The older policeman gives me a long dubious stare. He may have given up the notion that I’m a drug dealer, but it’s quite obvious that he’s convinced I’m somehow responsible for Dan’s death.

I shiver, remembering Plum screaming at me.

He’s not the only one who thinks that.

“The publicity!” Lady Severs recoils from me, staring down her nose as if I’m what she would call a “common person” who’s dared to talk back to her. It’s her worst look of all.

Now that the initial shock of Dan’s collapse and death is draining away, now that I have some sweet milky tea inside me, the terrible truth of the situation is beginning to take hold of me. I’ve lost practically everything that made my life worth living: my old friends, my new acquaintances, my room in Holland Park (because I really doubt Lady Severs will let me go on living there, now that I’ve dragged her down to the Knightsbridge police station in the middle of the night and caused a huge scandal).

And Dan. I’ve lost anything that might have happened between me and Dan.

I remember his kiss, and tears come to my eyes.

It’s not just the policemen who think I might have caused Dan’s death. Plum did, too, and by now so will everyone else. Though I can’t remotely think of anything I could have done that could have hurt Dan, I was the last person to see him alive.

If the tests and the inquest don’t determine what killed him, every single person who knows about Dan’s death is going to assume that I’m to blame.

And the worst part is that so will I.

PART TWO: A.D.

“It wasn’t your fault.”

I sit and look at those words for a long time. I want to write more, I really do.

But I’m scared.

I pick up my pen and start to scribble over the sentence, canceling it out. Years ago I learnt that to cover up words properly, you write other words on top of them, so that no one can squint and see the letters hiding underneath. So I write over the top. Again and again, till you can’t make out a single letter, just a tangled mass of black ink.

I put down my pen and stare at the paper. And then I realize that, without meaning to, I’ve used the same sentence that I wanted to conceal. I’ve written the same words over and over again, like those old-fashioned films where the teacher makes a schoolkid keep writing a sentence on a blackboard till the whole surface is filled with white chalk.

“It wasn’t your fault,” I’ve written.

“It wasn’t your fault.”

“It wasn’t your fault.”

I pick up the piece of paper and scrunch it up with my hand and throw it in the bin. Where it joins a crumpled-up mass of other papers, all with the same black mass scribbled on them, which is those same words written again and again and again.  .  .  .

And I hate myself. Because I’m a coward. Because I’m not brave enough to look at those words on the page without canceling them out again straightaway.

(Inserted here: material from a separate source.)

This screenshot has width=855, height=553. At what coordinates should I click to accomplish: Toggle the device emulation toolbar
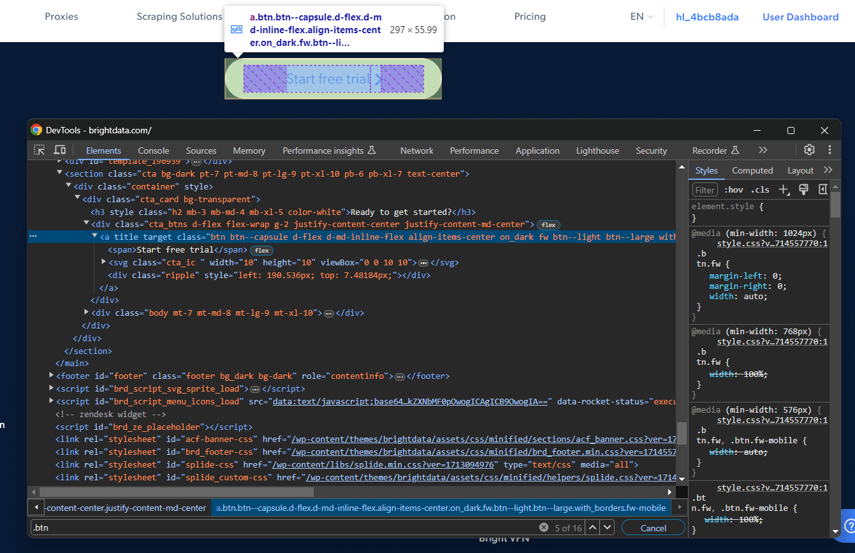pyautogui.click(x=60, y=149)
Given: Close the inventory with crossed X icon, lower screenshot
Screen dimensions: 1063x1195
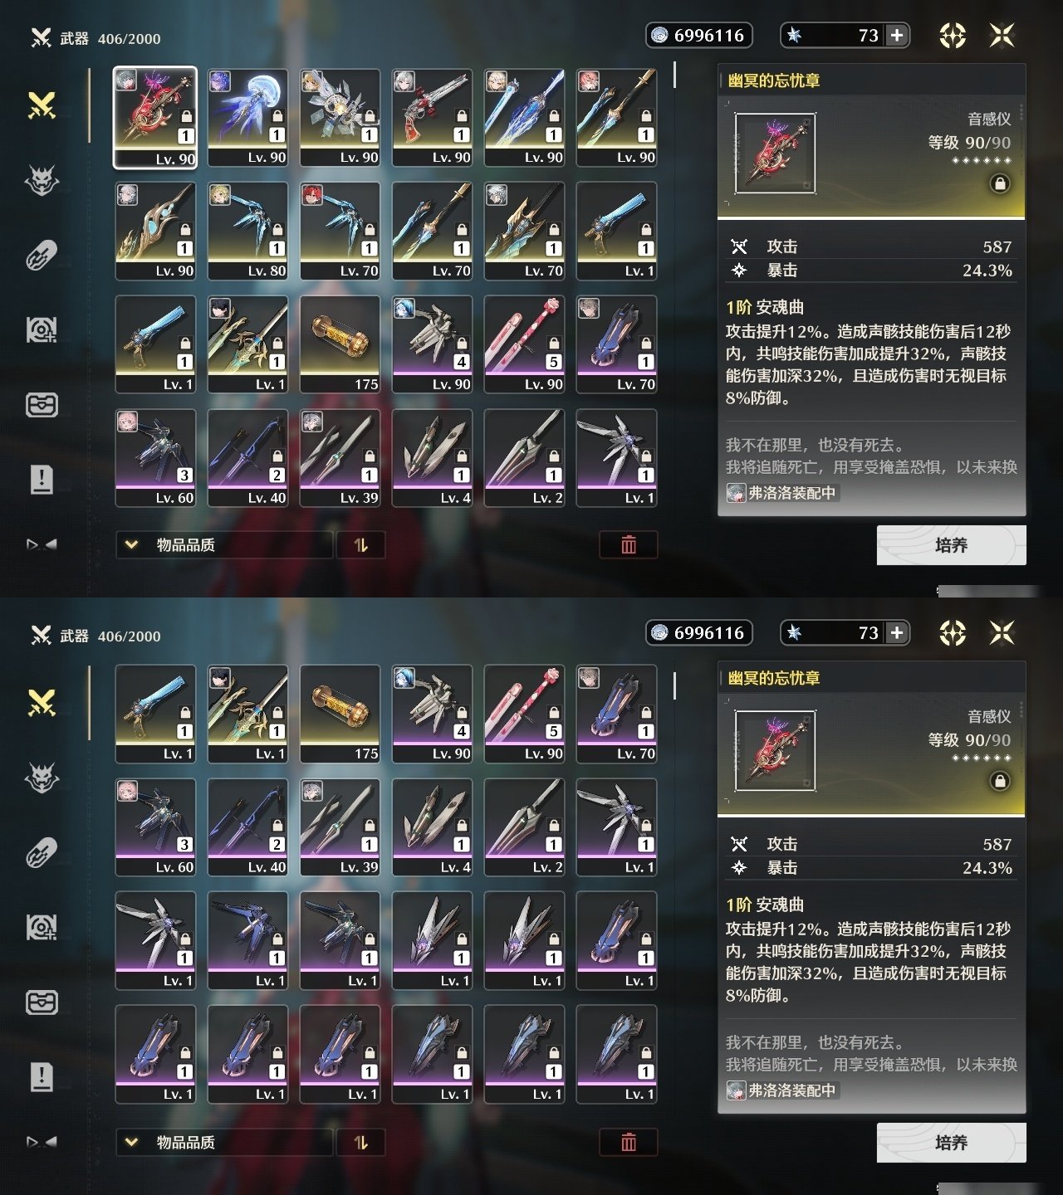Looking at the screenshot, I should click(1002, 632).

I’m a coward. And right now I wish I was dead. Because this secret is much too big for me to be able to keep.

seven

A FRESH START

“The most important thing,” my grandmother says, “is that you put the past behind you. You mustn’t dwell. What can’t be cured must be endured.”

It’s all I can do to stop my eyes from rolling up in their sockets. You know, it’s much harder than you’d think to control your eyeballs. They’re used to moving without any conscious effort of the brain. How often do you have to tell your eyes to do something? Think how many times you tell your stomach to suck itself in. You never do that with your eyes, do you?

In an effort not to make a crazed face, I fix my stare on my grandmother till my eyes start watering. I’ve heard this speech from her hundreds of times before. Don’t dwell, pluck up, what-can’t-be-cured, etc., etc. Ever since my mother and father died—over a decade ago. And no matter how much she says it, it never helps.

“You’ve had the summer to let things settle,” my grandmother continues. “A few months.”

“Barely three,” I mumble.

“What, Scarlett?” my grandmother says impatiently. “Speak up. You know I can’t abide muttering.”

“Three months,” I say as I tug on the hem of my black sweater. “It’s barely been three months since  .  .  .”

I still can’t say the words out loud: “since Dan died.”

My grandmother waves her hand. “More than enough time,” she says imperiously, commanding me with both the tone of her voice and her gesture to agree with her. “No dwelling, Scarlett. It stops you from achieving your goals. And stop fidgeting. It’s a nasty habit.”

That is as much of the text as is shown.